Question: How is it that horses can stand up and sleep. We are having an argument at our barn. I think it’s an old wives tale, as my horse stands but never seems to fully sleep in this position. We are also arguing about the effects of a light on in the barn all the time. Please, I need your help on this one, as our whole barn is at odds right now! Does sleep affect behavior?
Answer from April Reeves: Horses indeed sleep standing up. They use what’s called “Equine Stay Apparatus”, a system of tendons, ligaments and muscles in the horse’s leg. The lower leg joints lock with assistance from the above and the suspensory apparatus.
These parts work together to keep the horse’s legs in a standing, locked position. While your horse may appear to be awake, he is likely asleep enough to kick out at you if you were to approach him unexpectedly.
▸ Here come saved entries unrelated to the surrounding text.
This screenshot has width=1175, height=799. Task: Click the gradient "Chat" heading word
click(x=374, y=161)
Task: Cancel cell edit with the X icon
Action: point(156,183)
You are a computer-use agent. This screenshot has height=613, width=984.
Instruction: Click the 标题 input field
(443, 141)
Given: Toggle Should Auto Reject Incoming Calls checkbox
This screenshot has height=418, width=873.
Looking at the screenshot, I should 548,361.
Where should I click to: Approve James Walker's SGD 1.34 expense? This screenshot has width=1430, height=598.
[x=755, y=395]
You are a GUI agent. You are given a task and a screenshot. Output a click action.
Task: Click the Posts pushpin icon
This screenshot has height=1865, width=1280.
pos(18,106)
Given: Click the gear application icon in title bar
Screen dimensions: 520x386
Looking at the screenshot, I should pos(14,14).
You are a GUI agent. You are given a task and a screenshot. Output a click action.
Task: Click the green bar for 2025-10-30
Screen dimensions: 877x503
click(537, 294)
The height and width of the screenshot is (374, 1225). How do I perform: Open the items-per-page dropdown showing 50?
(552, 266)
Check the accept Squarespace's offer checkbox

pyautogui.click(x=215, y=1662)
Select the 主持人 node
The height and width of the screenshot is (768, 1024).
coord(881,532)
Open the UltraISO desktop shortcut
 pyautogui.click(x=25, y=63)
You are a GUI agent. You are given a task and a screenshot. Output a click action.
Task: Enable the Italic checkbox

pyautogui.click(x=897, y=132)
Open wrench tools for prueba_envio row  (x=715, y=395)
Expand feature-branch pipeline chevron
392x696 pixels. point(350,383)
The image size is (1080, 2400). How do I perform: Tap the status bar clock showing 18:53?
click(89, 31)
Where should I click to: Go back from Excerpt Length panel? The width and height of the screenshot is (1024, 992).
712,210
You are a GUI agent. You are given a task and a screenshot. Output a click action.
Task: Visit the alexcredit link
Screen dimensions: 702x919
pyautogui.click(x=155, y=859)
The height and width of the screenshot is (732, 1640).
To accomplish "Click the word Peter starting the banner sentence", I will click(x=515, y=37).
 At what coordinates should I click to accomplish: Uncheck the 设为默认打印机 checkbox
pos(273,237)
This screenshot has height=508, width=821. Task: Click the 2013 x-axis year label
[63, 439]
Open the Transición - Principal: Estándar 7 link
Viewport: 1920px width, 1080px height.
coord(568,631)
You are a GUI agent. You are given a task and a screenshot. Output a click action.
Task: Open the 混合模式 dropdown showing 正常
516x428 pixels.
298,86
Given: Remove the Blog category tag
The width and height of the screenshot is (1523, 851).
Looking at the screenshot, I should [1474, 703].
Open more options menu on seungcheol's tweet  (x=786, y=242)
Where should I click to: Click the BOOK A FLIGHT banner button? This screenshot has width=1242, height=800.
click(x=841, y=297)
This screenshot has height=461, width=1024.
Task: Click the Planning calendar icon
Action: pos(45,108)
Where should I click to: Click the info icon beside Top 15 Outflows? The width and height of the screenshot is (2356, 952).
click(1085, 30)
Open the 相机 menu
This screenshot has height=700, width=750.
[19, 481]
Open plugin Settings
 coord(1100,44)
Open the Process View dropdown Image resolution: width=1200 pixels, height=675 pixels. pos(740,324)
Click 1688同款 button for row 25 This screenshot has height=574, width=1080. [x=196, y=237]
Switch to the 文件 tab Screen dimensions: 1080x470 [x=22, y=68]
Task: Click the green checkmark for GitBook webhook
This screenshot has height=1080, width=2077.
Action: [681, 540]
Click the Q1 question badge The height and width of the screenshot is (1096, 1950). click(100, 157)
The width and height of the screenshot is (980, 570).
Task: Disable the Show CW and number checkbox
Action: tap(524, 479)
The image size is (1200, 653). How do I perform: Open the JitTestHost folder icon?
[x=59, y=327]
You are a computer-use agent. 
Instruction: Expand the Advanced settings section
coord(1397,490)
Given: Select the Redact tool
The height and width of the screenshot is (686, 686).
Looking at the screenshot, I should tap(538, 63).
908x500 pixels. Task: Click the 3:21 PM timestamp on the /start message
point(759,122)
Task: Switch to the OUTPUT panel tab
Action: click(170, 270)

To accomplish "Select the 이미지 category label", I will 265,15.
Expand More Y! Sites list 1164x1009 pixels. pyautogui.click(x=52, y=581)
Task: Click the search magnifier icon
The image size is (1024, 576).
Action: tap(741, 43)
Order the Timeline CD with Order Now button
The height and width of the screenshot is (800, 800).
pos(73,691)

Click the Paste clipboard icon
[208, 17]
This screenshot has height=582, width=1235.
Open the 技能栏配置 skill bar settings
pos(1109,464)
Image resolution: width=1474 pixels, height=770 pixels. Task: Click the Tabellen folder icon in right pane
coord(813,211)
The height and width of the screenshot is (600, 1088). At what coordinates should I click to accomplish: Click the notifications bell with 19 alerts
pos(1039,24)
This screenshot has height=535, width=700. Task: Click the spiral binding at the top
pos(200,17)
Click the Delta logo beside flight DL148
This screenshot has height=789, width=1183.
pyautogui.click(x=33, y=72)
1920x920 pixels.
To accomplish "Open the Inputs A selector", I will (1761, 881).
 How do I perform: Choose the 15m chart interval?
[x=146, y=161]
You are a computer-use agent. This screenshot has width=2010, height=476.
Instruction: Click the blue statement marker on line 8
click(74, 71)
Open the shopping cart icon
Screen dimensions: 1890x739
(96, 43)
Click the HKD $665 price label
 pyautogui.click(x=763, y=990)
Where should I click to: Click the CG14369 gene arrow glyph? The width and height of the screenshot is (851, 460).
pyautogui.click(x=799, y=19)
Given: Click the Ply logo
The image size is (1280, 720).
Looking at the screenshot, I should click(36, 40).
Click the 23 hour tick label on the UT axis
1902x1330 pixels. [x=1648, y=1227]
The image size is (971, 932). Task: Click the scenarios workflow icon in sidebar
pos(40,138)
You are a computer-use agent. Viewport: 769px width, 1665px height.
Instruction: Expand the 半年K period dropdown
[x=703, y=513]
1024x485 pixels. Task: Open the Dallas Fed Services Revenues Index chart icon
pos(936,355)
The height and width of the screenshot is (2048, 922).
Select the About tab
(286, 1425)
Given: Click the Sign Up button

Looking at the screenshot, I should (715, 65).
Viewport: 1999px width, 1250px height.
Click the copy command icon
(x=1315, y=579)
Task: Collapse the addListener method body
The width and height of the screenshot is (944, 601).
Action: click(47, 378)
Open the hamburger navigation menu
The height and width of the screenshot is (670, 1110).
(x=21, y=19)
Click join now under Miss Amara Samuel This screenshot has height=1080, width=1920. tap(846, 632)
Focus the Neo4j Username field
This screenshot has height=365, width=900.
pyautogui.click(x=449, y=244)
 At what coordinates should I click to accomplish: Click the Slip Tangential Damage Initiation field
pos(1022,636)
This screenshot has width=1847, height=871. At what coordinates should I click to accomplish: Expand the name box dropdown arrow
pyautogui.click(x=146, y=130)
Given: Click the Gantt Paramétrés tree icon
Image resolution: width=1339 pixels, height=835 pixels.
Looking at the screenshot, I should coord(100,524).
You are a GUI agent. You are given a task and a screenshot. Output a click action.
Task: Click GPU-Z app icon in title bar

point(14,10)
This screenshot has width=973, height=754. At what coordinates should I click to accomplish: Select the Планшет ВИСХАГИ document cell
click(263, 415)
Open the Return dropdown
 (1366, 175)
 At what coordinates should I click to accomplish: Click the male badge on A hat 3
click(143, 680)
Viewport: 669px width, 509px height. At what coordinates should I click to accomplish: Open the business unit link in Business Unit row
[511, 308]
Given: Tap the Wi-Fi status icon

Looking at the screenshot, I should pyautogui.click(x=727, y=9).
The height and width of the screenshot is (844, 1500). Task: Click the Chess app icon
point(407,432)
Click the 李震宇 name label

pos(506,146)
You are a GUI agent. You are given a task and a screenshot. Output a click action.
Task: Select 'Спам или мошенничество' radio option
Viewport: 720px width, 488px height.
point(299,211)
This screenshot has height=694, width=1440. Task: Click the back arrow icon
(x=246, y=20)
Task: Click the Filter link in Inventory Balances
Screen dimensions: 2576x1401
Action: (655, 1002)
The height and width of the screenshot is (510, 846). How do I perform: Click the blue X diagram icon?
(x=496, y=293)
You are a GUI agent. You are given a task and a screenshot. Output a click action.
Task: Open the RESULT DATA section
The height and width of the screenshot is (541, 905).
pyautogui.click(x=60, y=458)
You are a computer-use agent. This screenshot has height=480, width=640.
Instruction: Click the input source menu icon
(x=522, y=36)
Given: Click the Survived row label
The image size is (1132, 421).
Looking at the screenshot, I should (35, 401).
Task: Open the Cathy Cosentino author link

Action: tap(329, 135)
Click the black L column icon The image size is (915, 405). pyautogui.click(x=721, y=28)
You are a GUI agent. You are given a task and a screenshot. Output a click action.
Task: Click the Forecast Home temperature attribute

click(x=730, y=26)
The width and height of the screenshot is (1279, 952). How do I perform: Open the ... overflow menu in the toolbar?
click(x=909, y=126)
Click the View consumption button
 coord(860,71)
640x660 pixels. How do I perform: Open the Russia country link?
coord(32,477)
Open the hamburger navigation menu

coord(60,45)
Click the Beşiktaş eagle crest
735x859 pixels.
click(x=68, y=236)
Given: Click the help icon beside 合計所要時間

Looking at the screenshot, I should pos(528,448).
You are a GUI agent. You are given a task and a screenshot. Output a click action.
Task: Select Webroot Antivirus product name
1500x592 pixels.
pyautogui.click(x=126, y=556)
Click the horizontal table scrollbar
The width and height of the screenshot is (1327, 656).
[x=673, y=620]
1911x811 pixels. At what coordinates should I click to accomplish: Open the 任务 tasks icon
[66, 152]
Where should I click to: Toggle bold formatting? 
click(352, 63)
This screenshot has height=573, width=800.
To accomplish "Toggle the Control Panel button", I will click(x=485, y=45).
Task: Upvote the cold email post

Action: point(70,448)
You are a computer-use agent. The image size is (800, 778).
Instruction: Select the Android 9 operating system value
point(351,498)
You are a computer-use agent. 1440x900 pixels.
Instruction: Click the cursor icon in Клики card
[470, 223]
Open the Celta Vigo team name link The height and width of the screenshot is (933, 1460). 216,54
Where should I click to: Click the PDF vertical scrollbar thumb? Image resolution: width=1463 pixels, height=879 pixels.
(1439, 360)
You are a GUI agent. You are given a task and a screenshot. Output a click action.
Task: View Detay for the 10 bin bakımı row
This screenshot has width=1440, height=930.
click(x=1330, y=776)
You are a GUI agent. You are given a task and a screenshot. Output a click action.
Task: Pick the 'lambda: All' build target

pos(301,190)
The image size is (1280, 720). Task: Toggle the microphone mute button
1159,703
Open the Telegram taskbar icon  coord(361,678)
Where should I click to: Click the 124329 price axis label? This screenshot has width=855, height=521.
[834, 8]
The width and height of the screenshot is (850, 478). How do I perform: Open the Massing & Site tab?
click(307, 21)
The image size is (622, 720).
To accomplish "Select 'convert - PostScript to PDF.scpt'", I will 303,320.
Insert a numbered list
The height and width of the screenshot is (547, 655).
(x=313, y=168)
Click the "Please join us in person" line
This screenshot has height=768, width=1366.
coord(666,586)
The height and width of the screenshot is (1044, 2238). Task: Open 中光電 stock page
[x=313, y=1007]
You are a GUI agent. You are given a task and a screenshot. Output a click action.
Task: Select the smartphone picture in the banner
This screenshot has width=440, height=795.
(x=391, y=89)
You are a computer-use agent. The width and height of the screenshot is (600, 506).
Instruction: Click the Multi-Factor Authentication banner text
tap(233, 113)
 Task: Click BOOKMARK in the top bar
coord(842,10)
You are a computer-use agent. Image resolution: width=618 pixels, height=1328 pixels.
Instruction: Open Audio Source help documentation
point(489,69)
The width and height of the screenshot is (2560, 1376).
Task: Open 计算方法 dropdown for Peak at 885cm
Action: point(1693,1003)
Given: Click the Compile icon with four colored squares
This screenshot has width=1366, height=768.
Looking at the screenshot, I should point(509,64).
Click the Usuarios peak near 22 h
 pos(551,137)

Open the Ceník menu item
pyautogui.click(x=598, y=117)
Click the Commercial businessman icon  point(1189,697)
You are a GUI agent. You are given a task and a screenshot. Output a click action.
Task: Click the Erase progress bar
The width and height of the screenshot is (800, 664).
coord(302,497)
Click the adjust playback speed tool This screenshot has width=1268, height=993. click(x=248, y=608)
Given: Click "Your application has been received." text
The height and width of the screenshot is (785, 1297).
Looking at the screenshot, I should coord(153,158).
Horses will sleep about 3 hours out of the 24 hours in a day. They will sleep for brief periods at a time, either standing or flat out on the ground. During good weather conditions, you will often find them snoring (too much weight on the respiratory system) and twitching. Each horse has his own schedule. Horses that are confined and worked daily often take up time spent in drowsiness, where they appear awake, but are really ‘off’ in another world. Your horse may be in this state more than the others, or he may prefer to sleep deeply when there is no activity around.
Horses have several stages of sleep much like we do – drowsiness, Slow wave sleep (SWS) and Rapid eye movement sleep (REM).
Many horses are affected by the lack of sleep they receive, and often exhibit this need during their training times. If you are having problems with your horse, you need to look at leadership as only one of the reasons for your horse’s behavior. Feed may also be part of your horse’s attitude problems, or your horse may be suffering sleep deprivation.
“Training alone is not a substitute nor a cure for all behavior problems.”
According to Marijke van de Water, horses need to lie flat out in order to experience deep sleep with REM. Sleeping by standing up only allows them a ‘short wave sleep’ designed to let them rest while enabling them to take off at a gallop if alerted to a predator. Horses also suffer from disturbed sleep cycles when barn and yard lights are left on at night. This common practice can alter coat growth in the fall, encourage early shedding, and interfere with the production of growth hormone (a hormone secreted by the brain after dark) that not only determines hair growth but also has a positive effect on energy, metabolism, weight loss, strength, fertility, immunity, memory, behavior and sleep patterns. Marijke suggests you experience how this feels yourself by sleeping several nights with a light on. (Her book, below, is a fabulous study on horse behavior, feeds, nutrition and natural supplements and products for your horse).
A horse that suffers from serious sleep deprivation will often doze off while you are standing him in the arena, talking with friends. (Narcolepsy) can be dangerous, as the horse’s knees can buckle while you are on him.
It’s important that we recognize sleep problems in our horses when trying to diagnose another issue. Watch your horse during times when no one is around; when it’s quiet, and the lights are off. You may be surprised at how often he does sleep, or be alarmed at how little he does.